Chapter 29

TROY

I’ve killed her.

That morbid thought stays with me when she doesn’t surface after me. The water is pitch black, but I find her somehow and haul her up. Then I swim her to shore, her cold, lifeless body weightless in the water until I drag her out of it. But she’s alive when I give her mouth-to-mouth.

She splutters up dirty lake water, her chest rising, barely. No time to waste calling for help.

I need to get her inside.

As I carry her into the house and take her straight to the sitting room, I consider putting her in a hot bath, but the water takes forever to heat up in this house.

Luckily, when I get there, the fire is still lit, though it’s not supposed to be.

Kathy has taken to ignoring my orders, which, for once, I’m grateful for.

I wrap Sage in towels and place her next to the hearth, and then focus on getting the fire going, fumbling with the wood and the twists of newspaper.

My fingers are stiff, and my hands are shaking.

Once the flames are catching, making me wince with every damn crack of timber, I return my attention to Sage.

She’s barely looking at me, shivering with blue lips and deathly pale skin. I rub her arms through the blanket, but it’s obvious she needs to get dry and warm.

I should get Kathy.

But as I walk to the door, I know that’s too slow. Getting the housekeeper from the third floor will take time that she might not have.

For Christ’s sake, it wasn’t supposed to hurt her, just scare her and prove to her how ridiculous her accusation is. It didn’t help that I was pissed waking up alone, head pounding, without my damn key. I thought she could swim! And why did she fight me when I tried to bloody well save her?

I stalk over to where she’s huddled and crouch down, making her look at me. “Sage. I need to take off your…clothes. Do I have your permission?” My voice is harsher than I intend it to be.

She stares back and eventually nods.

At least she’s not wearing much. If she had been wearing that wool dress, it might have dragged her down further.
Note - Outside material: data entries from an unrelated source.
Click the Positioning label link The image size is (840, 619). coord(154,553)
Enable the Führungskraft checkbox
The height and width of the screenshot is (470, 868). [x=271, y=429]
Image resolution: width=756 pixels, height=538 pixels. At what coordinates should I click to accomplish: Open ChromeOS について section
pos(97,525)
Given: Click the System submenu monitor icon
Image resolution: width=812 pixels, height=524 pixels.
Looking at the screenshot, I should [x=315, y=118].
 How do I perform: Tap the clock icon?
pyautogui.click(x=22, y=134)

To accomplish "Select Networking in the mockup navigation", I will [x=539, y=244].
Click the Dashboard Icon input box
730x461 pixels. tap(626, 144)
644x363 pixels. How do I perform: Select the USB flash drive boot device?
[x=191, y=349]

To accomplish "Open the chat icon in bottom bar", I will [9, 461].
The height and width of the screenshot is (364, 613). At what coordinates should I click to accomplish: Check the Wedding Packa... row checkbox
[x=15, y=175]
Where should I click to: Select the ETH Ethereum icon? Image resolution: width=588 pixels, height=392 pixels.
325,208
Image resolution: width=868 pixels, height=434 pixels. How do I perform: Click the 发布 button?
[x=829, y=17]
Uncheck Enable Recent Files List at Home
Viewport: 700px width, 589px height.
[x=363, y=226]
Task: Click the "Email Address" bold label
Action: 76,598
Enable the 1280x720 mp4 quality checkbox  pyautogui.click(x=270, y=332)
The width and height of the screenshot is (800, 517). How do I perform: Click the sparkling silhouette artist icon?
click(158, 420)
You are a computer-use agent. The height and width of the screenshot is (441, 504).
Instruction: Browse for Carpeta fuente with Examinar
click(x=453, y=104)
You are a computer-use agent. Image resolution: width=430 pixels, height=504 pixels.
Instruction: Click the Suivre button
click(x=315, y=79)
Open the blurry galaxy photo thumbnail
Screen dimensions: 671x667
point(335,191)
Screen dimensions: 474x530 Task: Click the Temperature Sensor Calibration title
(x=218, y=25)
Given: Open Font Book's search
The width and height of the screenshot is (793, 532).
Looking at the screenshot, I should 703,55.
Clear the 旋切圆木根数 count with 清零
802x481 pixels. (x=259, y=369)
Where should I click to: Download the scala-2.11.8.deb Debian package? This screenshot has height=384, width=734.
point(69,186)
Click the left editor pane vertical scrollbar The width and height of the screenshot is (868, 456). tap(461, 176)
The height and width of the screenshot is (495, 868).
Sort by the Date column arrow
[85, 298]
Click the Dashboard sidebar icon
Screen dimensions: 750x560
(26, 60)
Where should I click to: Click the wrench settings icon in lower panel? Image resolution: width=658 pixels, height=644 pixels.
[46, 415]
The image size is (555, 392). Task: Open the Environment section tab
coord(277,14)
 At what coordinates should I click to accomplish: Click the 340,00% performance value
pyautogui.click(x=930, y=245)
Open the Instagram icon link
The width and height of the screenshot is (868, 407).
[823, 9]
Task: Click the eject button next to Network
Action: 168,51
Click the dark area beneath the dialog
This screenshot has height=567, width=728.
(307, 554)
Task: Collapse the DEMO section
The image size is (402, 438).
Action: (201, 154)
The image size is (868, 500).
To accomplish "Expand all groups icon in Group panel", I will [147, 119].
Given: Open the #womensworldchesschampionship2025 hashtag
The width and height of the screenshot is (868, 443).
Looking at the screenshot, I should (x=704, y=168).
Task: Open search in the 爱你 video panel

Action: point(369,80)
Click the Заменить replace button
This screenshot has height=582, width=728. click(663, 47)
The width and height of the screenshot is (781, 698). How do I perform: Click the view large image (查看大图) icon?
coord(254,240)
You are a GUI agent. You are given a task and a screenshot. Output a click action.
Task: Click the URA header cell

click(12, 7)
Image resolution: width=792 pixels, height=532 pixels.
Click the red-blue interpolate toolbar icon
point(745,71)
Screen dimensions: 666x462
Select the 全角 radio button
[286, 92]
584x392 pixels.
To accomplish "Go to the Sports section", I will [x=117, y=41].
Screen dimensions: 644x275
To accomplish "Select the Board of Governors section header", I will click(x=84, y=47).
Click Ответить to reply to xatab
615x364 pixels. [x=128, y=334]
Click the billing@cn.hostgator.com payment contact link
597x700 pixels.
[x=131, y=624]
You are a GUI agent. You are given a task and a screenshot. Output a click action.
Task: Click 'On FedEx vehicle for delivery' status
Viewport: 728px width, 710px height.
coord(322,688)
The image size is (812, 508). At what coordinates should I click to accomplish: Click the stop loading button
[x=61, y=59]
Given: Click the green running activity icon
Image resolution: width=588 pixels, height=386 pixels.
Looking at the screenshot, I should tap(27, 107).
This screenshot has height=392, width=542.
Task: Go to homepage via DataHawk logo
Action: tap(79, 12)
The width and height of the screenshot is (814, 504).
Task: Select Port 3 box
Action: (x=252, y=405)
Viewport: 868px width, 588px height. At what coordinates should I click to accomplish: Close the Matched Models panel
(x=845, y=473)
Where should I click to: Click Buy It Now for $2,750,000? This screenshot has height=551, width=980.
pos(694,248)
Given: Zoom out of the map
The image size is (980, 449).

Mercy would be helpful right about now, too, but the razor was lost when Sage tried to cut me with it.

I settle for taking her underwear off the old-fashioned way, unhooking her bra, and easing her out of her wet pants.

I take note of her injuries: scraped knees and cut palms from running away from me.

This is all my fault.

But I just saw red.

I let the monster out, and this is what happens.

It doesn’t take long until she’s dry, then I grab some fresh blankets from the ottoman next to the couch and wrap them around her. Under the glow of the fire, she looks white as a sheet, and she’s mumbling, not making much sense.

“Nell w-was…d-down there. I have t-to…g-go back.” Her lower lip trembles. Fuck, she’s not warming up. The fire isn’t hot enough yet, and it’s only warming one side of her.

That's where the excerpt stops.